[[ Data shown open ]]
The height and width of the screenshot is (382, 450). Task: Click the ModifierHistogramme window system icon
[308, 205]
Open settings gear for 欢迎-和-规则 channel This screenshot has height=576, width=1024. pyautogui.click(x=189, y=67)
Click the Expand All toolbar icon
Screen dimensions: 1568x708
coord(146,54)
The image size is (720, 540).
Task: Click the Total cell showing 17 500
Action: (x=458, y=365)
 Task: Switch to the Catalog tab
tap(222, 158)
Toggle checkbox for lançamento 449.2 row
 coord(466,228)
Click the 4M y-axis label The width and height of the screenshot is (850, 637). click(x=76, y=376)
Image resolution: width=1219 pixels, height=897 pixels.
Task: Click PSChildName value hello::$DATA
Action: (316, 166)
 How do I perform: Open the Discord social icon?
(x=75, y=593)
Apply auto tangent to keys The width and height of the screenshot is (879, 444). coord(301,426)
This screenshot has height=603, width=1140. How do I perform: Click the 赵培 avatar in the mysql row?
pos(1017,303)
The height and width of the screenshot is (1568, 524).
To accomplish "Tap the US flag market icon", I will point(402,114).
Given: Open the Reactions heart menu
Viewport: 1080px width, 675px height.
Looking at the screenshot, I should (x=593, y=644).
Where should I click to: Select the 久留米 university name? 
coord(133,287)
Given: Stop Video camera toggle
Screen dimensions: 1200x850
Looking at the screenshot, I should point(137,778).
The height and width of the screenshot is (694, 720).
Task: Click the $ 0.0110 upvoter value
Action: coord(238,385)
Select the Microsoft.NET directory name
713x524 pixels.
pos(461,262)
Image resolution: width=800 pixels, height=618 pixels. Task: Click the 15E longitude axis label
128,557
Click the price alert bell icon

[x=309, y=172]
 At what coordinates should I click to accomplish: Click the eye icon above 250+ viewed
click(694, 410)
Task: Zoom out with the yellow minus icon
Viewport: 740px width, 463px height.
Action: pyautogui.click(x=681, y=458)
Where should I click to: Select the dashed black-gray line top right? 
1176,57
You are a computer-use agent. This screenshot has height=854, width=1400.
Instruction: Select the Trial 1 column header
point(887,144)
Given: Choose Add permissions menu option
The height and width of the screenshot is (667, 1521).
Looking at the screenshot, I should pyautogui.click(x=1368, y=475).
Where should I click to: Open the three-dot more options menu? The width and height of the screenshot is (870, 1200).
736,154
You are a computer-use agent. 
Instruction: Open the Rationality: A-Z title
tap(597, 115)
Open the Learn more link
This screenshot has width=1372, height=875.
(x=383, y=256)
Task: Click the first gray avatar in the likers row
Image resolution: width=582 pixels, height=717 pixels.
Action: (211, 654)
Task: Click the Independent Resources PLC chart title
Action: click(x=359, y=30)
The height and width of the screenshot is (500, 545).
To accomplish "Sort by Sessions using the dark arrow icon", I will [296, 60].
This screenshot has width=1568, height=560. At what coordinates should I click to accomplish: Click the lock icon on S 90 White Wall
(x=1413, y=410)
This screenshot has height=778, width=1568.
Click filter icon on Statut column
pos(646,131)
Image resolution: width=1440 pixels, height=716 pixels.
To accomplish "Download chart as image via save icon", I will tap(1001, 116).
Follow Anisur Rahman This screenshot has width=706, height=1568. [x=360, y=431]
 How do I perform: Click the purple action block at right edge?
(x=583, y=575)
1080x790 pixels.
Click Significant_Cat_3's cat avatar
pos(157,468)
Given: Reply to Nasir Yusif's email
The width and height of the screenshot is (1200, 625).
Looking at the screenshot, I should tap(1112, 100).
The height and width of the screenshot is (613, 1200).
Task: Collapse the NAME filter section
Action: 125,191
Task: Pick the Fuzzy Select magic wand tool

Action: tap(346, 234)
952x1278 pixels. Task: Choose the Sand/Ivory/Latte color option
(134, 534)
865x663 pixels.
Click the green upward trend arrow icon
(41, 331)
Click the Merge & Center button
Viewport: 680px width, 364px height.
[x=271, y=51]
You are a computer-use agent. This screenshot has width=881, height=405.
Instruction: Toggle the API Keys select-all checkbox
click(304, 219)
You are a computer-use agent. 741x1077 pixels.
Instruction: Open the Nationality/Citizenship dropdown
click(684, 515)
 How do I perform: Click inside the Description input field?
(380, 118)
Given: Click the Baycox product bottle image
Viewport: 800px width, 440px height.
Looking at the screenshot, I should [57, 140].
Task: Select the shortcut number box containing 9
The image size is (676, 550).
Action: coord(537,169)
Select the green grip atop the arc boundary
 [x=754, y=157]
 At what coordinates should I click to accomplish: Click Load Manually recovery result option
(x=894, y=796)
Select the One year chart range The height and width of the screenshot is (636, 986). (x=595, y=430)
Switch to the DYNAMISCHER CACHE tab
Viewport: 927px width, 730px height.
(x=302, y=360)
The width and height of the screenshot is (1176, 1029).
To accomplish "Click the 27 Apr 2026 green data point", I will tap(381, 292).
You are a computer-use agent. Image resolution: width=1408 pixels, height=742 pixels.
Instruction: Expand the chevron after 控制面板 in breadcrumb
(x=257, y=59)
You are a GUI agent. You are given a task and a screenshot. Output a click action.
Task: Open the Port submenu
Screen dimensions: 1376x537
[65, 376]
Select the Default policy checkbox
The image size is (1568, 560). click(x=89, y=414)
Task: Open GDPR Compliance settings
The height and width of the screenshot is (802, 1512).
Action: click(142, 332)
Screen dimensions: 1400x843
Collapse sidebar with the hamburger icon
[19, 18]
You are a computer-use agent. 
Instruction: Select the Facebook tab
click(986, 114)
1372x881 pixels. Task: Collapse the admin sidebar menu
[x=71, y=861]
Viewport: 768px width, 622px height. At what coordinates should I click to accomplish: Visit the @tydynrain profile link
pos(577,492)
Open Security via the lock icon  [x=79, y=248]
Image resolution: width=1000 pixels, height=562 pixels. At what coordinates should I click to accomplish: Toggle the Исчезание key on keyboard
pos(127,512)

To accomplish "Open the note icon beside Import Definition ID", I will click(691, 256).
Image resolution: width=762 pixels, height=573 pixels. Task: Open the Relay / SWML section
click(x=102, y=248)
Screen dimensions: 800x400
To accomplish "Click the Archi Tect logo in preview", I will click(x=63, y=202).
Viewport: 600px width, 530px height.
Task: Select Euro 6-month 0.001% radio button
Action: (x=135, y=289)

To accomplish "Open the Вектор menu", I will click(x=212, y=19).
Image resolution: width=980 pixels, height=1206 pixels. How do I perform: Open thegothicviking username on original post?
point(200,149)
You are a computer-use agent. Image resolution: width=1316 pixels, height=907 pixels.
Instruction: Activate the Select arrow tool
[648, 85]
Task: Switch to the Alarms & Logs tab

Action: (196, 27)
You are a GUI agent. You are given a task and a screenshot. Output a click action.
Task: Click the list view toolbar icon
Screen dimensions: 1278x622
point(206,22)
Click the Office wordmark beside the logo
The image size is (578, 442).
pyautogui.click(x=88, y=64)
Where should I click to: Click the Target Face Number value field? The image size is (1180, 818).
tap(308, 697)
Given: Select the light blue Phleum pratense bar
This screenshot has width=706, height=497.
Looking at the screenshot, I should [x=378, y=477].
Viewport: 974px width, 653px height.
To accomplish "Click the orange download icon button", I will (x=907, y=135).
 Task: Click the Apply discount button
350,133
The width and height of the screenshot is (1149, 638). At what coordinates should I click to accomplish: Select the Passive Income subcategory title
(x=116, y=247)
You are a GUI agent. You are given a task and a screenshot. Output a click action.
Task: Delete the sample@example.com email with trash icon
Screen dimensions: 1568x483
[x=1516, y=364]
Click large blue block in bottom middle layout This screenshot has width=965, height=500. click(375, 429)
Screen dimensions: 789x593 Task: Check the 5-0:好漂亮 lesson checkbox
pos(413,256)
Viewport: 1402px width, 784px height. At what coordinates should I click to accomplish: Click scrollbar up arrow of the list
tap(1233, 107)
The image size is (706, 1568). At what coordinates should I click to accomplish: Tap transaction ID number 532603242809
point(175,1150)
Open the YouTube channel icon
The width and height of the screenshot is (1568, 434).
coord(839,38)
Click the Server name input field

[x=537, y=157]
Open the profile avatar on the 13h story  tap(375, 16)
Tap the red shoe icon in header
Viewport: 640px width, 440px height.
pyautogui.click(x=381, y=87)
[[ Data shown closed ]]
Every line of the entries above that includes "settings" should be copied.

-- Solution for this exercise --
Open settings gear for 欢迎-和-规则 channel This screenshot has height=576, width=1024. pyautogui.click(x=189, y=67)
Task: Open GDPR Compliance settings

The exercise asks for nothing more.